Although Leapfrog data shows that many Northeast Ohio hospitals have improved since the early days of the pandemic, several in the most recent report received "C" grades for safety, the lowest grade received by any hospital in the region.

MetroHealth Medical Center, University Hospitals Elyria Medical Center, University Hospital Lake West Medical Center in Willoughby and University Hospital TriPoint Medical Center in Concord Township all received "C" ratings for 2023.

University Hospitals Ahuja, Geauga, Parma and Samaritan medical centers all received "A" grades, as did the Cleveland Clinic's main campus and Fairview, Lutheran, Marymount, Hillcrest and Southpointe hospitals. UH's main campus and the Clinic's Akron General earned "Bs."

The report is a wake-up call and an important tool to assess the quality of health care, hospital officials said.

"The degree of suffering and preventable harm in hospitals is real,” said Dr. Peter J. Pronovost, University Hospital’s Chief Clinical Transformation Officer and also serves on Leapfrog's expert panel.

Having plans in place to reduce hospital infections will “reduce those harms will improve, will save lives, reduce their suffering, and importantly, save money for patients and hospitals, because every one of these infections on average doubles or triples the cost of your care,” he said.

The report also rates hospitals on individual areas, which are combined to create the composite grades.

MetroHealth scored among the worst in the nation for "death rates resulting from treatable serious complications after surgery," the report showed. These complications can include patients catching pneumonia, having a heart attack or losing function in the kidneys or liver after surgery.

MetroHealth is examining how to improve the way it addresses those complications and other measures, Golob said.

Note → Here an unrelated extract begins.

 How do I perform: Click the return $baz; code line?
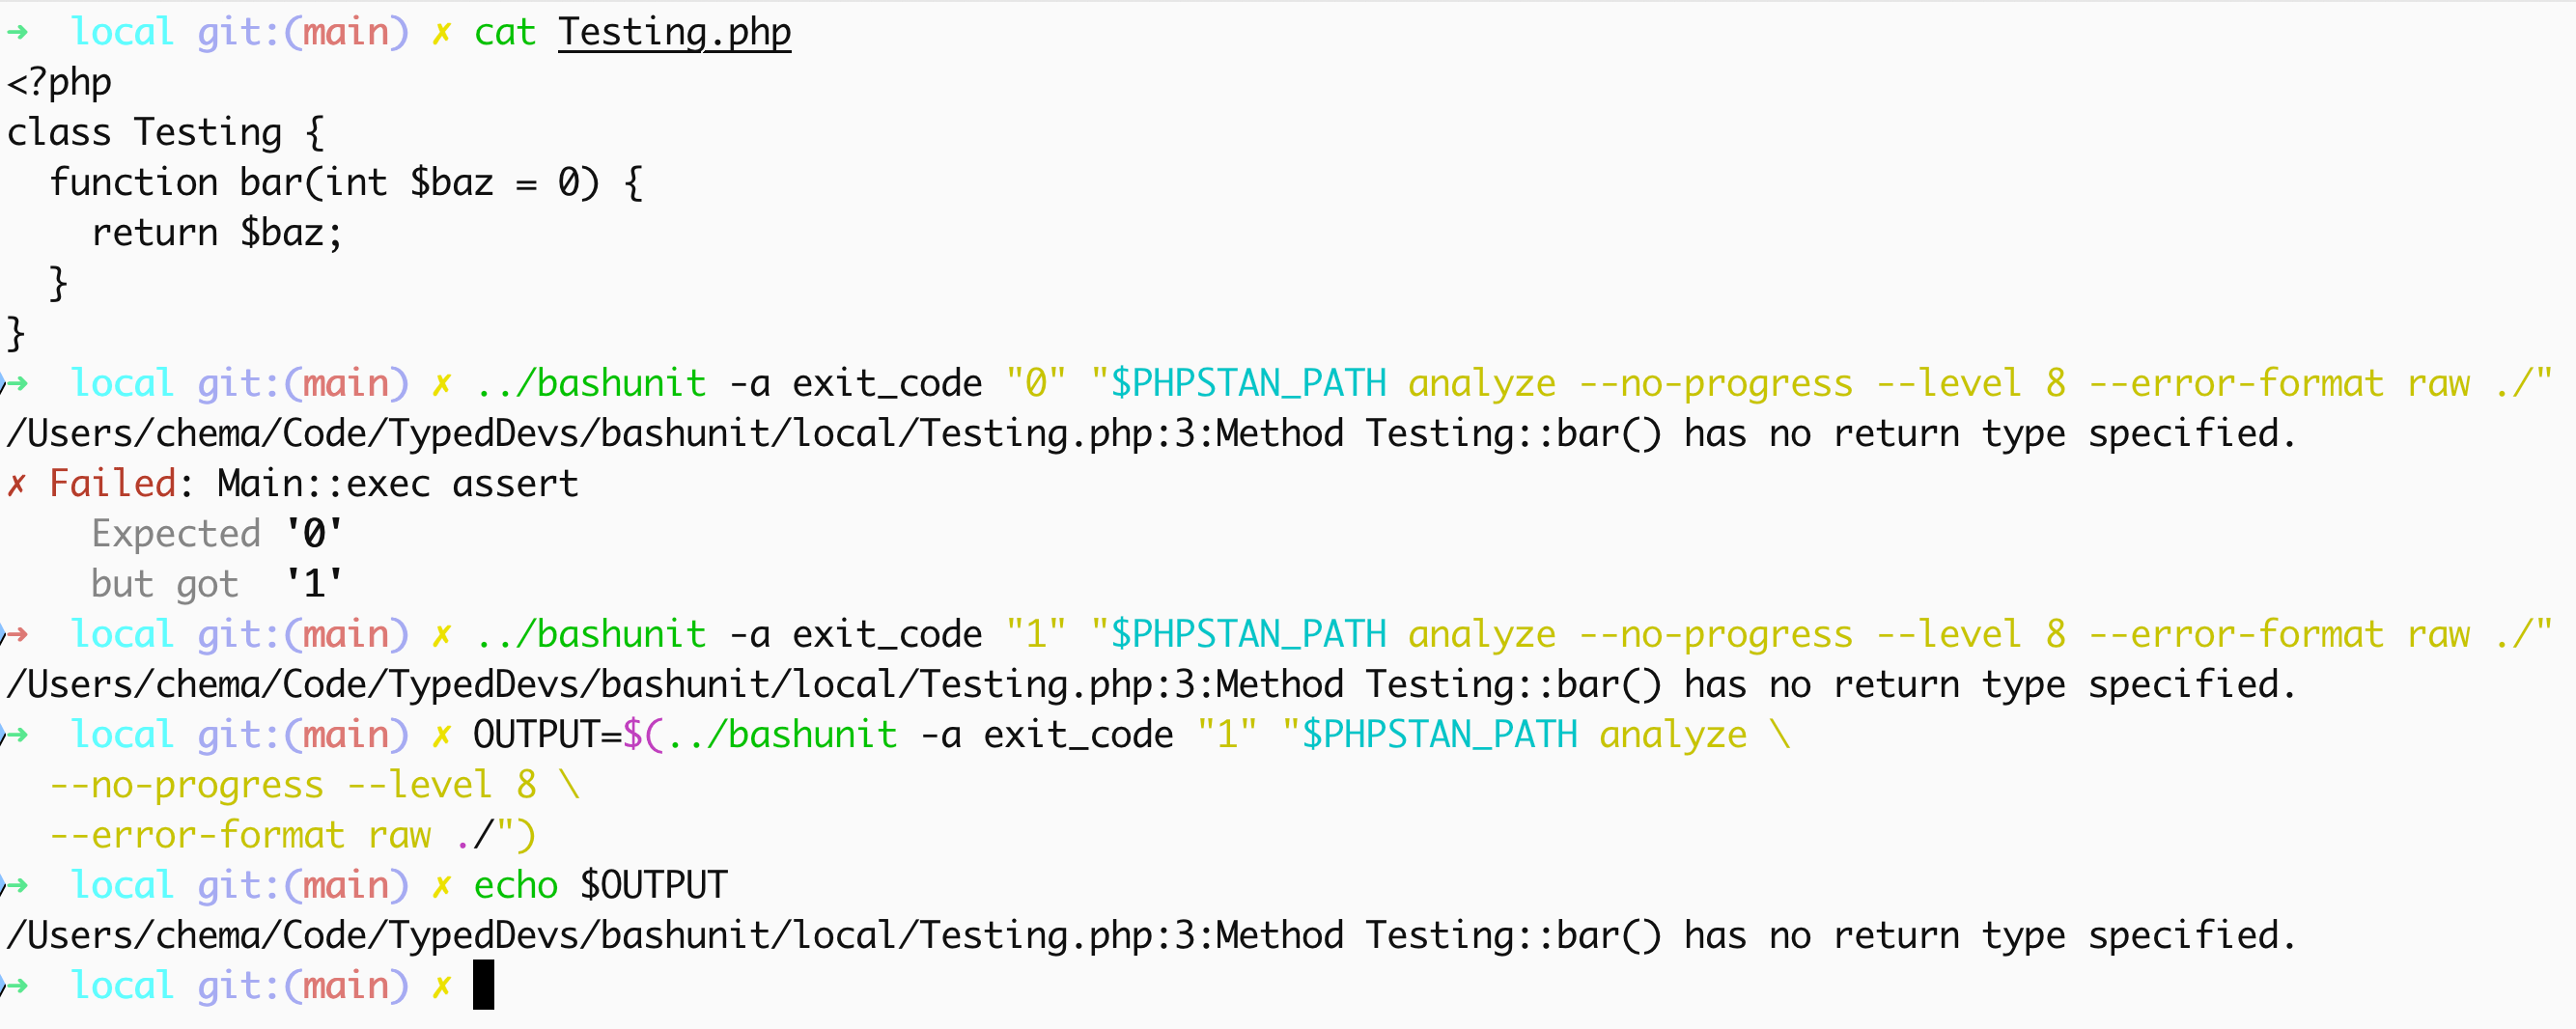(x=217, y=233)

“We initiated a new process that we are evaluating every single one of them, and we share those results through our patient safety team with the providers that are involved,” he said.

This analysis helps MetroHealth determine the root cause of a problem, according to Golob.

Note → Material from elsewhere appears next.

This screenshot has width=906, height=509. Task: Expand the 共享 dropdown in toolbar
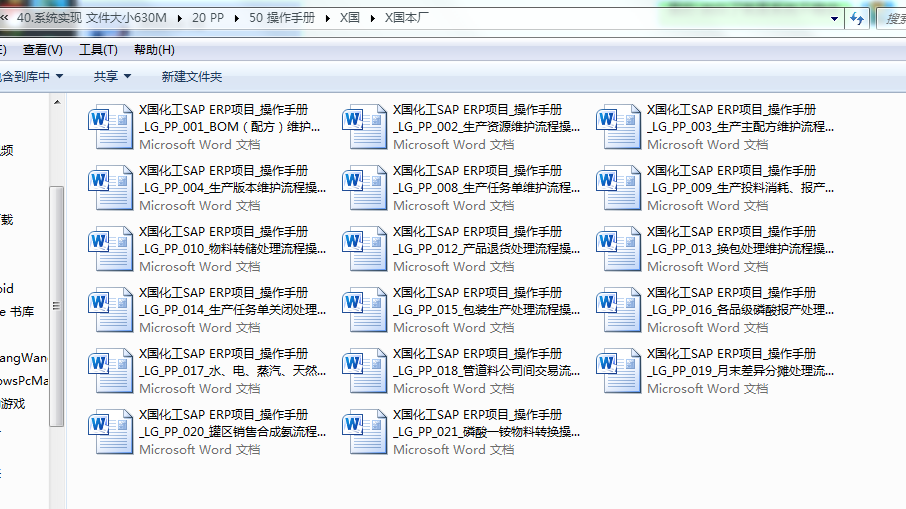[x=112, y=76]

“It looks at the systems and the processes to identify system and process flaws that may be implicated as a potential cause of the event or the cause of the death,” he said.

MetroHealth began this assessment in March and expects to see sustained improvements in care from the change in a year, Golob said.

But Golob cautioned that of all the safety indicators, "death rates resulting from treatable serious complications after surgery" was among the most difficult to improve because many of the medical procedures in question are done to get a diagnosis and the patient many times dies from that same diagnosis.

Golob and other hospital officials expressed concerns about some of Leapfrog's methodology and standards used in the grading.

To receive a good grade for handwashing, he pointed out, MetroHealth would need to have people dedicated to observe handwashing or install a system to that counts the number of handwashing instances, which is very expensive.

"Do we believe handwashing is important? Absolutely," Golob said. "But the flaw in their methodology is how they're trying to measure that."

Pronovost, who also serves on an advisory group at Leapfrog, said UH plans to redouble its efforts to improve care at its hospitals that received “C” grades. The hospital system is addressing any problems by implementing improved processes to ensure better health outcomes, he said.

He added that two of the three hospitals that received "C" grades, Lake West and Tri-Point, are still being incorporated into UH's electronic medical records system, which will help them implement safety protocols.

“There's a kind of troubling realization that the efforts we make for safety are still largely based on the heroism of our clinicians remembering to do things rather than the design of safe systems," Pronovost said.

UH’s plan is to use electronic health records and training programs to implement safety systems throughout the hospital system, he said.

Nationally, Ohio hospitals ranked 26th in patient safety with nearly 27% of the state’s hospitals receiving an “A” grade in 2023, the data showed.

Stephen Langel is a health reporter with Ideastream Public Media's engaged journalism team.